Monday, 17 May 2010

Johnston Press strike off after legal challenge: NUJ re-ballots as JP says: 'We don't employ journalists'


A group-wide one day strike planned by the NUJ across Johnston Press for this Wednesday is understood to have been called off following a legal counter attack by the company.
The NUJ plan ran into trouble after lawyers acting for Johnston Press apparently claimed the company, one of the country's biggest regional newspaper publishers, did not directly employ any journalists.
Instead they claimed that the journalists are employed by subsidiaries, like Yorkshire Post Newspapers, which the union should have informed individually about the strike action.
Johnston NUJ members last month voted 70 per cent vote in favour of strike action over what the union claims is Johnston's rushed introduction of a new Atex content management system which it says is costing jobs and harming the editorial quality of the company's newspapers.
The ballot result was:
In favour of strike action: yes, 236 (70 %); no, 101 (30%).
Action short of strike: yes, 296,(88.1%); no, 40 (11.9 %).
Turnout was 65.2 per cent.
The NUJ would not comment today on whether it had been injuncted by Johnston Press or if it was planning another day of action in the future.
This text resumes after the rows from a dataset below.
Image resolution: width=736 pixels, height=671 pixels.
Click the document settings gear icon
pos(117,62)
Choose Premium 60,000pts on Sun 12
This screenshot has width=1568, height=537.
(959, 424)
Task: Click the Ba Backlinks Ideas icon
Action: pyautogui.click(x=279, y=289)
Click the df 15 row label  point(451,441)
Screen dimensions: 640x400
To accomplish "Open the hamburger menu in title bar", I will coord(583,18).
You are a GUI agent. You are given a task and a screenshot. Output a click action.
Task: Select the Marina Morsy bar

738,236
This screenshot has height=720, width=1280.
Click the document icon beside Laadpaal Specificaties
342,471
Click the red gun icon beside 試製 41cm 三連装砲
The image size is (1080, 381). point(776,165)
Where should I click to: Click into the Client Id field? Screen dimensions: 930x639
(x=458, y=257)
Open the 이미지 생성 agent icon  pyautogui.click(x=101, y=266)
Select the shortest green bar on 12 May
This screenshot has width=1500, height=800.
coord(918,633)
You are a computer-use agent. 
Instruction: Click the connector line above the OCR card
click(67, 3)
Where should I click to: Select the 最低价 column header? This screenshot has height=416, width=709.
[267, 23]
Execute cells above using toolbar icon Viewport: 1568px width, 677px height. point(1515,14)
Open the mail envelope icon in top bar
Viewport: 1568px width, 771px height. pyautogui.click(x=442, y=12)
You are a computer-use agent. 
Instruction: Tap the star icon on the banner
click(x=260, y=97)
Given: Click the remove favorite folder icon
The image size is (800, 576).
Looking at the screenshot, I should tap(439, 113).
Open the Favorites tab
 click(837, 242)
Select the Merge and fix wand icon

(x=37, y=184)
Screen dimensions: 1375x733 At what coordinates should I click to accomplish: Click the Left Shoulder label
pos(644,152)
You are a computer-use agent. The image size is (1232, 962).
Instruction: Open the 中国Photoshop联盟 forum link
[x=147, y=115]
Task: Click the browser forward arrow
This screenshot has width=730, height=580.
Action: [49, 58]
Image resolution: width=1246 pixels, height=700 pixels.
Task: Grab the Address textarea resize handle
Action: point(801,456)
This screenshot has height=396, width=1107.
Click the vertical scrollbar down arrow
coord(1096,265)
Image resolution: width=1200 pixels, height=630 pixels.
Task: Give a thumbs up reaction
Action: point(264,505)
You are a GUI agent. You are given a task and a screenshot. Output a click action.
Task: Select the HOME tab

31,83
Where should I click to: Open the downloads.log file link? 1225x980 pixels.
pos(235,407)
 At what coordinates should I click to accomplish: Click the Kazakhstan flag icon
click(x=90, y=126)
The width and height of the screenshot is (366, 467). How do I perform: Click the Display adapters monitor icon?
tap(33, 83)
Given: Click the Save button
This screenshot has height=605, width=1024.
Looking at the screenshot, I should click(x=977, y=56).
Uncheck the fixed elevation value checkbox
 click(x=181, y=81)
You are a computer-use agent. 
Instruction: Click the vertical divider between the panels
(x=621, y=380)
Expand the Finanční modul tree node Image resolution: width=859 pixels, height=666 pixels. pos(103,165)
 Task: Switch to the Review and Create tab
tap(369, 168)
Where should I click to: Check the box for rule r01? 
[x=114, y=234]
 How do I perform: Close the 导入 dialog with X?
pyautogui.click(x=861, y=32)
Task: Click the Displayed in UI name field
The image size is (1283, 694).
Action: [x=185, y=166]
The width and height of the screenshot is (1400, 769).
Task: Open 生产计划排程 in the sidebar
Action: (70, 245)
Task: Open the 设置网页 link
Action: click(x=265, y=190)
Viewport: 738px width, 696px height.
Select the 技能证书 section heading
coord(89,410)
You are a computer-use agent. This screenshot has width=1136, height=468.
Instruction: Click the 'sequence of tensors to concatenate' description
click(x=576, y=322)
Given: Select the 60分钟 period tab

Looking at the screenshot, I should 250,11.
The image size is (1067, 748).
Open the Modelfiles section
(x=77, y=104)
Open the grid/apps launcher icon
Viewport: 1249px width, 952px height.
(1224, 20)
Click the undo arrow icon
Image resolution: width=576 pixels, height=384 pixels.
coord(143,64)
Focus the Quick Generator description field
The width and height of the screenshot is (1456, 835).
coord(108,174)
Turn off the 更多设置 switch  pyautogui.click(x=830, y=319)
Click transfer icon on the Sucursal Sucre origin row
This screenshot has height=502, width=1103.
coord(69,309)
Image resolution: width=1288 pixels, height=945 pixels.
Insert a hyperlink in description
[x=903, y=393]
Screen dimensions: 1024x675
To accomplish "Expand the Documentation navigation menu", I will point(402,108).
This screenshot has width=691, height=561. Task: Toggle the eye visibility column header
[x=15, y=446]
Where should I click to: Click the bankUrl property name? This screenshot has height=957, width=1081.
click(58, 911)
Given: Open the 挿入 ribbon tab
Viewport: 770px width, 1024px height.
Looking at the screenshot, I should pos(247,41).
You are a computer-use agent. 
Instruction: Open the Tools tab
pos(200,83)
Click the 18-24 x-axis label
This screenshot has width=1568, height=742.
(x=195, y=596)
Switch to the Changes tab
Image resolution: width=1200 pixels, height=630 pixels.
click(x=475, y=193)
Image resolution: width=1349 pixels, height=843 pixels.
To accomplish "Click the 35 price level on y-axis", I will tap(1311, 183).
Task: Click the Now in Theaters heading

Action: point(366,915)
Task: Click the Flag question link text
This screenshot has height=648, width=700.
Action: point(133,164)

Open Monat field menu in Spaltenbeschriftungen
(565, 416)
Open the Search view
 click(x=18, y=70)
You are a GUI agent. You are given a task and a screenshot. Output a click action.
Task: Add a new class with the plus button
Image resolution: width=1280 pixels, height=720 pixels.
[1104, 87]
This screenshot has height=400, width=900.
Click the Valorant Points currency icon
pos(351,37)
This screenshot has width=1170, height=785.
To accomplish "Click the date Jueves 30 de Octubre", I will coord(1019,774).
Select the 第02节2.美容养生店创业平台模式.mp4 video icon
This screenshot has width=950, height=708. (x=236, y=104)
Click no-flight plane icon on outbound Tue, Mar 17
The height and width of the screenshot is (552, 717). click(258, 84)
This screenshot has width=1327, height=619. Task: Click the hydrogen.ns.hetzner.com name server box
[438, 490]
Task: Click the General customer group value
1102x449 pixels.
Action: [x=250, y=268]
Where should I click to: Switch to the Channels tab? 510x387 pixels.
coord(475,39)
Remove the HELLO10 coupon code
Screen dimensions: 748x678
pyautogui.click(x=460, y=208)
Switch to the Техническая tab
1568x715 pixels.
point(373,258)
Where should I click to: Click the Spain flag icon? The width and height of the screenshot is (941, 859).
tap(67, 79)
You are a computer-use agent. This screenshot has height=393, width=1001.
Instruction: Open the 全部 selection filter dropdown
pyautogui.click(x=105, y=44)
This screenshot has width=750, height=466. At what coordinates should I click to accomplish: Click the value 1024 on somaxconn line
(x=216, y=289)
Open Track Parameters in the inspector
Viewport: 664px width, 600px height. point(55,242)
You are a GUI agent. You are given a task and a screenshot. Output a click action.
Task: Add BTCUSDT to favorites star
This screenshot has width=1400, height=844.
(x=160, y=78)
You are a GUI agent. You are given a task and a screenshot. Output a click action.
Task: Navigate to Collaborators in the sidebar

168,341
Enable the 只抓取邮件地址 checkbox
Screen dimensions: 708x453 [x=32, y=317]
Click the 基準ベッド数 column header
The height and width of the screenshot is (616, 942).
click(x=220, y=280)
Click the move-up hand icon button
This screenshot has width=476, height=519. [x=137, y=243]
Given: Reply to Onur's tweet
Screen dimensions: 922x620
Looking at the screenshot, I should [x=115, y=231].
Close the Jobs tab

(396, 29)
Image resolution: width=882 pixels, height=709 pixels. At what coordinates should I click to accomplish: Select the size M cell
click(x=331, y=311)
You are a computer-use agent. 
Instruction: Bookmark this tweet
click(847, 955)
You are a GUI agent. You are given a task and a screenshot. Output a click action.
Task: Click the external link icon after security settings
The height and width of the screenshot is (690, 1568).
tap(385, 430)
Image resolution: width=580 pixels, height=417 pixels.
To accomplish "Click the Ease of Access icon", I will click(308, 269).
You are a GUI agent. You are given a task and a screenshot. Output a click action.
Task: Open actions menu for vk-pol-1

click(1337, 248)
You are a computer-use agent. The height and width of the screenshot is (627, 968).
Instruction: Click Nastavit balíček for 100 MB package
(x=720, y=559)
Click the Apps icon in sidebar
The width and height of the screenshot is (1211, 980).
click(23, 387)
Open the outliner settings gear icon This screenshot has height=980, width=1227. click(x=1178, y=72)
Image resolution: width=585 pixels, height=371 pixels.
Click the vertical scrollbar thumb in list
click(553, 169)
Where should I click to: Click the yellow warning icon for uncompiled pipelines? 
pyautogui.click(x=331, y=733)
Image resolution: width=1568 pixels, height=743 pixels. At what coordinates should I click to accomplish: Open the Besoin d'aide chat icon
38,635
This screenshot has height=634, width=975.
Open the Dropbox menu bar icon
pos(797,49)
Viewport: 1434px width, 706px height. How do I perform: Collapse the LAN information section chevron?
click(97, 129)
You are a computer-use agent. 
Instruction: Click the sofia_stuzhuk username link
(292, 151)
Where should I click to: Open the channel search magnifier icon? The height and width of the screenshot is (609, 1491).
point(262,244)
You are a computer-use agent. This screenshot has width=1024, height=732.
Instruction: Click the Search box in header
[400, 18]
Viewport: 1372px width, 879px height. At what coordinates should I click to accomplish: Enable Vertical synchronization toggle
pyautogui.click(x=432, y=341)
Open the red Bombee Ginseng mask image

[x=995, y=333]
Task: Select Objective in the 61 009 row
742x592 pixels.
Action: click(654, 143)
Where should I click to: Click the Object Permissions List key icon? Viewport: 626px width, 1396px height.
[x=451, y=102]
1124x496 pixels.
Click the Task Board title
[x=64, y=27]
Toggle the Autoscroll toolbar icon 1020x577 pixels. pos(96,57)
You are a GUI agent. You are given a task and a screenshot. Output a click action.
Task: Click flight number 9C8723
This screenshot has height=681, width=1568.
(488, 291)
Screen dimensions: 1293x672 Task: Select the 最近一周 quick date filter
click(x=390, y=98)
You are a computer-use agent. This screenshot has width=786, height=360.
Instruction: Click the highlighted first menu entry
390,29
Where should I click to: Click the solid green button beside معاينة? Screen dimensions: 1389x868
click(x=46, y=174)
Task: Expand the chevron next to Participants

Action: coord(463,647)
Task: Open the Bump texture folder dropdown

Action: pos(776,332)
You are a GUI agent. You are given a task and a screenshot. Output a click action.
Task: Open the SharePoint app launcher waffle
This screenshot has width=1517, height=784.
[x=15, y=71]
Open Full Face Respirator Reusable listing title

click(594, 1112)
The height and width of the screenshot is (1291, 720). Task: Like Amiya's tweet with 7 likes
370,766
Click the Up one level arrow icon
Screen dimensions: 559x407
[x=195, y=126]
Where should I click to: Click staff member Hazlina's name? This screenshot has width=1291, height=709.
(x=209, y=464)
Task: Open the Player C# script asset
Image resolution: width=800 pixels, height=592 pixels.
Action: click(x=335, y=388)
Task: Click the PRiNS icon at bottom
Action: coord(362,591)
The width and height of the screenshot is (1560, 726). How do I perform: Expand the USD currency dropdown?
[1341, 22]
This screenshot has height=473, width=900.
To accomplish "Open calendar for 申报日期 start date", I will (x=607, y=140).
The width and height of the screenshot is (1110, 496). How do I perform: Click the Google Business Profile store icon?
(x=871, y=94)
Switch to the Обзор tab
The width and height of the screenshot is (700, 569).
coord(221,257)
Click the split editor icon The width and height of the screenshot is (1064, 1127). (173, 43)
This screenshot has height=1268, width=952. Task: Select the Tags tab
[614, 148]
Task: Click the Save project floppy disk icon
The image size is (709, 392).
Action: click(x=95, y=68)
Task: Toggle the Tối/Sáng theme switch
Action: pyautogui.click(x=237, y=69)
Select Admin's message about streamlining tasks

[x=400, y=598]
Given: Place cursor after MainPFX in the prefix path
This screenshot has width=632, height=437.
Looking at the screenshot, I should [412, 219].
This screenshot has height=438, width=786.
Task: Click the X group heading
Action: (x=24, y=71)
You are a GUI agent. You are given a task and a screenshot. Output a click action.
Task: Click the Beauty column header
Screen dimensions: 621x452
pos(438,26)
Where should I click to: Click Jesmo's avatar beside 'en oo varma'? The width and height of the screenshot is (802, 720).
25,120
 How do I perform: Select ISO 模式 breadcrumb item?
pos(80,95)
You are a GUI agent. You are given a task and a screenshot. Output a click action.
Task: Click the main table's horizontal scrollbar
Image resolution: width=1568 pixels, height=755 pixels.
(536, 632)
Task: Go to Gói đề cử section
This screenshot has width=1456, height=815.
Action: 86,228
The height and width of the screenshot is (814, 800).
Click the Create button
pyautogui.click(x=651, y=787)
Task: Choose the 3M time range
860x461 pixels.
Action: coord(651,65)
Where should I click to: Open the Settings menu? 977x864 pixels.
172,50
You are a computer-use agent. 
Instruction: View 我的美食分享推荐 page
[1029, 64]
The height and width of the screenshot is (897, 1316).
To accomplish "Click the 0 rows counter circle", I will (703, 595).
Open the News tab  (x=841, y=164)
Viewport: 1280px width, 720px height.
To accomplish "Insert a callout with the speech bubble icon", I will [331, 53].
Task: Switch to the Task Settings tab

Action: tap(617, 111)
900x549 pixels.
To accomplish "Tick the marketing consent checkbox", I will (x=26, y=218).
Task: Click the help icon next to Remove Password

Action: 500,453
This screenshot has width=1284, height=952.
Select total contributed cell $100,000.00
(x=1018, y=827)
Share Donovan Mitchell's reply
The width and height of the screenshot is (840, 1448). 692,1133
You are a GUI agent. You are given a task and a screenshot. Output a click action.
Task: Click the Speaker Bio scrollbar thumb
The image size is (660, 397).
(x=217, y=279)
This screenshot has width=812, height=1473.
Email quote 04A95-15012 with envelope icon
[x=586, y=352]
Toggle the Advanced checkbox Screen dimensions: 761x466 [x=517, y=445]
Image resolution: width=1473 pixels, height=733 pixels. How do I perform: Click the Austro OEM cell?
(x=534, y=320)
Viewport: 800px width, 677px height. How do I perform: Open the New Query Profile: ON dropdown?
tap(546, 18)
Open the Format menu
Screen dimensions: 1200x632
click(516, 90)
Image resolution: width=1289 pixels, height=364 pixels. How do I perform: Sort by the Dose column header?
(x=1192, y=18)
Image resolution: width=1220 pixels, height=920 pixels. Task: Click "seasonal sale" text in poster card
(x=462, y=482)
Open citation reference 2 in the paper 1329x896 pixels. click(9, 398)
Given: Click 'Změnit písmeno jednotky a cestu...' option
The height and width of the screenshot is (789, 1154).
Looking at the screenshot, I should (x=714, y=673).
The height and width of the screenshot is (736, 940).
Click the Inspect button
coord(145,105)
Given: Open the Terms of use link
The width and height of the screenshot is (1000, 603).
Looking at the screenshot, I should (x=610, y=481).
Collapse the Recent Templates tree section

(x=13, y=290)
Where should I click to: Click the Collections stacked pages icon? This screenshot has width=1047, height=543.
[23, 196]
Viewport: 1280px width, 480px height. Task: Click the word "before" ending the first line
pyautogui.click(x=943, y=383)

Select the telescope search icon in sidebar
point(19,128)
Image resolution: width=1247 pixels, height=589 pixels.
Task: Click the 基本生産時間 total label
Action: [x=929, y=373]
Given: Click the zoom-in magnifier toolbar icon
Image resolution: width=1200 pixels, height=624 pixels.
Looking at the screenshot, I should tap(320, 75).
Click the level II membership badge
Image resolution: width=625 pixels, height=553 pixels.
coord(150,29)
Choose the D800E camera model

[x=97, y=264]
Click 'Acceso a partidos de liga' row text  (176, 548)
Update: However, general secretary Jeremy Dear says in an email to Johnston NUJ members today:

"The NUJ has been forced to call off Wednesday's strike action. As with the recent British Airways strikes and the RMT dispute at Network Rail and dozens of other disputes in recent months faced with the threat of injunctions, legal costs, individual members losing their protection against unfair dismissal and punitive damages being imposed we have been forced to call off Wednesday's strike action and will reballot members.
"Johnston Press ran to the High Court on Friday afternoon to prevent you exercising your democratic right to take industrial action. They spent enormous time and effort putting together a 600-page submission to prove that, despite the JP stamp on your pay slips, on your P60, the JP company handbook you are issued, the policies on the Johnston Press plc intranet on grievance, disciplinary, health and safety and much more you are required to abide by, despite their claims in their annual report, in company bulletins and more that they employ 1900 journalists and more than 7000 employees, that you do not work for Johnston Press. Indeed they claim "they employ no journalists".
"It is of course laughable. You are Johnston Press employees when it suits them, not when it doesn't. Johnston Press decide when you have a pay freeze. They decide your staffing budgets. They decide which technology you will use and when. They have introduced Atex. They make the decisions on your pension. They draw up your contracts, write your employment terms and conditions. Yet they are not your employer. The NUJ balloted more than 550 journalists across Johnston Press plc. Our dispute is not with local managements but with Johnston Press plc."
Dear adds: "It is not a dispute we can walk away from. It is a dispute very much alive. Look out for your new ballot paper. Vote yes - and give your negotiators the strongest hand possible to ensure your views are heard."
  • The email also says: "We will ballot each centre, each chapel. Given the delay the company have forced on it the new ballot will now be bigger. More journalists will take part. Johnston Press members in Scotland will this time join the dispute after the company refused to rule out compulsory job cuts."